Most Fox Trails residents were against it, Howell recalled.

Cary officials, however, reached an agreement with Meyer in February 2008 that required Meyer to pay the village $6.25 million over 10 years in exchange for permission to extend operations north beyond the Algonquin border. Since 2008, Meyer has been digging for gravel at the north end of the property, just south of Cary Park District’s Hoffman Park.

“It made sense why they bought this,” Howell said, looking at a map of the Cary pit. “Because that whole system was in place.”

That system – of conveyors that carry gravel and other materials under Klasen Road and Route 31 – connects to Meyer’s two other locations to the south and southwest in Algonquin and Lake in the Hills.

Meyer keeps digging

Meyer, now owned by global parent company LafargeHolcim – a merger of two of the largest worldwide aggregate companies – tried several times to extend the end date of its mining operation past the originally agreed-upon date in 2016. Company officials cited the housing market collapse as the biggest reason demand for their products slowed down just after they began mining the new site.

Before 2013, Meyer officials asked to extend Cary mining operations until 2020, but changed their minds.
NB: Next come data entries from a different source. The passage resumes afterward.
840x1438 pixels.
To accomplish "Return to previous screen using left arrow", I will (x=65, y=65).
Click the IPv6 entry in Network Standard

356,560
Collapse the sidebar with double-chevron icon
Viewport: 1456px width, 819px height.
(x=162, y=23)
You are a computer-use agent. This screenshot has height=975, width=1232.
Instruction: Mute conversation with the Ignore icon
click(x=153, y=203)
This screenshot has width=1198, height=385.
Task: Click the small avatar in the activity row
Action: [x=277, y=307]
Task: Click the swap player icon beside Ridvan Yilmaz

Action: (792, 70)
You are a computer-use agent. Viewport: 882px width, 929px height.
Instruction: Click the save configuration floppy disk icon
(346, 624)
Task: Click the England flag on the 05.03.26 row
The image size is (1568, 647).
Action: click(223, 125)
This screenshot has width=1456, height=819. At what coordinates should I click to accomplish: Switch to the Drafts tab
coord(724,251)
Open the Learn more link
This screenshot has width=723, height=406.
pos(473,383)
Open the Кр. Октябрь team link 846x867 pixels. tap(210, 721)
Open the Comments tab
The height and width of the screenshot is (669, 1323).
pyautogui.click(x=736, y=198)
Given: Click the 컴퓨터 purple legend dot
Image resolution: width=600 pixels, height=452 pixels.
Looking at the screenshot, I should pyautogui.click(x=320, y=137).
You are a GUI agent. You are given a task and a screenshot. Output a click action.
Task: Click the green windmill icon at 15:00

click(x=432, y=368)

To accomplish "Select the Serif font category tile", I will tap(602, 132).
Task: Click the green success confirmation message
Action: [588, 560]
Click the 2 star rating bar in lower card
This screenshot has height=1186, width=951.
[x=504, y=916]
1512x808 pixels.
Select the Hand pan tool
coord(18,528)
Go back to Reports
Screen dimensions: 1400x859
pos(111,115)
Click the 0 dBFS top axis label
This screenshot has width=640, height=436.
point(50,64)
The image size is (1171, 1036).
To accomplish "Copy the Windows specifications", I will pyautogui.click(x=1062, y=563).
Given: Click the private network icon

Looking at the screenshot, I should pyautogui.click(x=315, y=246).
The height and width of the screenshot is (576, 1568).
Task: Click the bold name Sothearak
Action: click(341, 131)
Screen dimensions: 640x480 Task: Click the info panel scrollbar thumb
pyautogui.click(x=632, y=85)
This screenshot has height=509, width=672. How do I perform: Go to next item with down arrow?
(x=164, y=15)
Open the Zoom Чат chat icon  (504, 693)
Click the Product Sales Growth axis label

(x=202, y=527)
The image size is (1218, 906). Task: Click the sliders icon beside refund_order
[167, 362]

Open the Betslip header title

In May 2016, a request to extend mining until June 2019 was denied by Cary trustees with a 3-3 vote.

In April, Cary trustees allowed Meyer – with a 4-3 vote – to use a floating dredge to accelerate mining at the site ahead of the December deadline. Sound specialists even testified that the sound would be “minimally audible.”

Trustee Ellen McAlpine, who voted in favor of the May 2016 extension proposal and the October 2016 dredge proposal, said the underwater dredge helped Meyer accelerate completion of the project and eliminate much of the noise and dust problems that had bothered residents.

Cary Village Administrator Jake Rife said there only have been a few noise complaints from residents near the pit.

In each case, the noise was coming from the earthwork going on – specifically the creation of the path around the lake and the removal of a berm that Meyer put in years ago to block homeowners’ views of mining.

That berm is not down yet. Rife said Meyer will “ramp up” removal work over the next few weeks, while the dredge work is on track to wrap up on time.

“The village’s expectation is that the dredge work will be completed Dec. 15,” Rife said. “The property will then be transitioned to the village on June 1, 2018. We expect them to meet deadlines.”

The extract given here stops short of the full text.